1. The total number of nurses employed in Ontario increased in 2016 
  • There are 140,167 nurses employed in Ontario, an increase of 2,642 nurses (+1.9%) since 2015. 

  • The number of RPNs employed in nursing in Ontario increased in 2016 (+6.1%), as did the number of Nurse Practitioners (+10.4%), while the number of Registered Nurses remained stable (+0.0%).

  • Almost two-thirds of all nursing positions in the area of seniors’ care in Ontario are RPN positions, and the vast majority (97.0%) of these are direct practice positions at the beside. 

2. The growth in Ontario’s nursing workforce is due largely to additional nursing positions in the long-term care and home and community care sectors
  • Most of the growth in Ontario’s nursing workforce in 2016 was attributable to sizeable but anticipated increases in the number of RPN employment positions in the long-term care sector (+5.5%) and in the community care sector (+9.2%), while there was a more moderate increase in the number of RPN positions in the acute care sector (+3.9%).

  • The number of RN employment positions remained about the same in the community care and long-term care sectors and increased in the acute care sector, where the number of RN positions grew (+0.3%) for the fifth consecutive year.

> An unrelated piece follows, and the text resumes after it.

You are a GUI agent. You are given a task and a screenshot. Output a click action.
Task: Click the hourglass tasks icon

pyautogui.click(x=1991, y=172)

3. The full-time employment rate for Ontario’s nurses remains below the 70% provincial target
  • For the fourth straight year, the full-time employment rate for RPNs decreased significantly (-0.9%).

  • The rate of full-time employment for Ontario’s RPNs was 54.2% in 2016 (compared to 60.9% in 2012), while the full-time rate for RNs (66.2%) remained close to the provincial target.

  • The full-time employment rate for new graduate RPNs was only 24.0% in 2016, whereas the full-time employment rate for new graduate RNs was 43.5%.

Recommendations

Efforts to increase patients’ access to nursing services and nurse-patient contact hours should focus on:

1. Further improving value for money and the overall quality of care by optimizing the role of RPNs in Ontario and removing outdated and unnecessary barriers to practice that restrict these nurses from using their full knowledge, skills and competencies for the benefit the people they care for; and

2. Increasing the RPN full-time employment rate to meet the Quadruple Aim of enhancing the patient experience, improving population health, reducing costs, and improving the work life of nurses. 

Note: The College of Nurses of Ontario is the source of the statistics referenced on this page.